→ Written problem:
Count the lines of the records that contain the string "computer", with uppercase and lowercase letters treated as different. Reply with the number alone.
## BEGIN Task material
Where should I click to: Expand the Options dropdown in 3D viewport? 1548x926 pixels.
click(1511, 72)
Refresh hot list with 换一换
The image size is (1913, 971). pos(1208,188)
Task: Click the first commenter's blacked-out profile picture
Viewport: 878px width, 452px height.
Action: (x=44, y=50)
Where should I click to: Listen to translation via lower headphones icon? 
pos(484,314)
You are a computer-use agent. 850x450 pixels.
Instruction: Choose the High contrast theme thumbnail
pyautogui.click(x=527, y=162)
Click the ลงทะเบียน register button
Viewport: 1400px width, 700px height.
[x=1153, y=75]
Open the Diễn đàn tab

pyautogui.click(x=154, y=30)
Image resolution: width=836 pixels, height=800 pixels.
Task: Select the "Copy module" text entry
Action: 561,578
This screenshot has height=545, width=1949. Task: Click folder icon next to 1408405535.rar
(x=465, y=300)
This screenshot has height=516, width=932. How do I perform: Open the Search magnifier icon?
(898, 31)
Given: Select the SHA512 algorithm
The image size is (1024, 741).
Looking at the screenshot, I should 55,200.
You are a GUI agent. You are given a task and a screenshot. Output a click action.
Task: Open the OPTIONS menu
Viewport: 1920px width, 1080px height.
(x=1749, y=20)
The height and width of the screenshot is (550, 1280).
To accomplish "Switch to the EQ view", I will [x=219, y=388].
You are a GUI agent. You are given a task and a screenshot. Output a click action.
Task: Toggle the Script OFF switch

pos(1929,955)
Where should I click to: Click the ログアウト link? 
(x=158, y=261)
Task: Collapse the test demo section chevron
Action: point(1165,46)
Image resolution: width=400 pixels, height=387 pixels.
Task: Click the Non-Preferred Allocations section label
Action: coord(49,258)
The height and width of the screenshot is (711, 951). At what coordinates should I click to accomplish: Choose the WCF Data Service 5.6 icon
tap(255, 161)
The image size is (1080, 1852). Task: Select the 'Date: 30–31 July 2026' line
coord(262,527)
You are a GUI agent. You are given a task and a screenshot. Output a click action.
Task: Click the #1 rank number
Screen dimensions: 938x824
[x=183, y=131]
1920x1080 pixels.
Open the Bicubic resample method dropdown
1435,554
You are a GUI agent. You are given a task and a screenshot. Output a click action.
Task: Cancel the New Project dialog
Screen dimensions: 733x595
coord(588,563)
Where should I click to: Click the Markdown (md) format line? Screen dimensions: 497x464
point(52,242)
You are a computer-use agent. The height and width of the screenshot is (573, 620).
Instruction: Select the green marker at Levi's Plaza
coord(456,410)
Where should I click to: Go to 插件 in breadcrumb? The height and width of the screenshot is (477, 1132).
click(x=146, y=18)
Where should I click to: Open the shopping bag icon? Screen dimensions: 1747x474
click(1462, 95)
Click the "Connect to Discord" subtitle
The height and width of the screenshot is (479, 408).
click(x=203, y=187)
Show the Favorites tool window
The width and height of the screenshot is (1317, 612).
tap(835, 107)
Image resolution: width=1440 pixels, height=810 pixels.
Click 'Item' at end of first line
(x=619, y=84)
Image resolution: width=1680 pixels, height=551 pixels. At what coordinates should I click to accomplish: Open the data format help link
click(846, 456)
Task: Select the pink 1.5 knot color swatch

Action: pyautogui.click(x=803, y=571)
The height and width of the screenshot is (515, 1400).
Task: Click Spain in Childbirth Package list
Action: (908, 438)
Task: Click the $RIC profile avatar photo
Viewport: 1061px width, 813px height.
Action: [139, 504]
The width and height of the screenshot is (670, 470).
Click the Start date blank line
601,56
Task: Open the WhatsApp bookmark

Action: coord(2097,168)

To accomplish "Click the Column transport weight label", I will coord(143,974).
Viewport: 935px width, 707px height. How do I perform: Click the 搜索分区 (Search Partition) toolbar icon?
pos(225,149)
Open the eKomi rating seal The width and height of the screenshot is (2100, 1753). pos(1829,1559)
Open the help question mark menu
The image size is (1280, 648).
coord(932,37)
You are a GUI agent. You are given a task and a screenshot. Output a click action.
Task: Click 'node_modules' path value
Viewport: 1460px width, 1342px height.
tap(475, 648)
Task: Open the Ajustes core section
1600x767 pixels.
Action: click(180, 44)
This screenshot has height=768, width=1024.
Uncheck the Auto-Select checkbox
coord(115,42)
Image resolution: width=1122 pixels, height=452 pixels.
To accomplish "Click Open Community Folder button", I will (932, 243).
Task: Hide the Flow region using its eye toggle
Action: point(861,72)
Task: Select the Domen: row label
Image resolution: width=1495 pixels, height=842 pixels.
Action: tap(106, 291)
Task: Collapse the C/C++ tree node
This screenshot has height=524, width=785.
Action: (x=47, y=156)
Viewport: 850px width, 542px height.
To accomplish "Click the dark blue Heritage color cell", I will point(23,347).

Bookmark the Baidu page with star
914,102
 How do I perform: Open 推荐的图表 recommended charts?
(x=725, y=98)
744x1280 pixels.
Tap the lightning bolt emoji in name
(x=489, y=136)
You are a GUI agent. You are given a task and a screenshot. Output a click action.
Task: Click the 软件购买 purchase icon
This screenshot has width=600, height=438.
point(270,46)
## END Task material
→ Exercise response:
2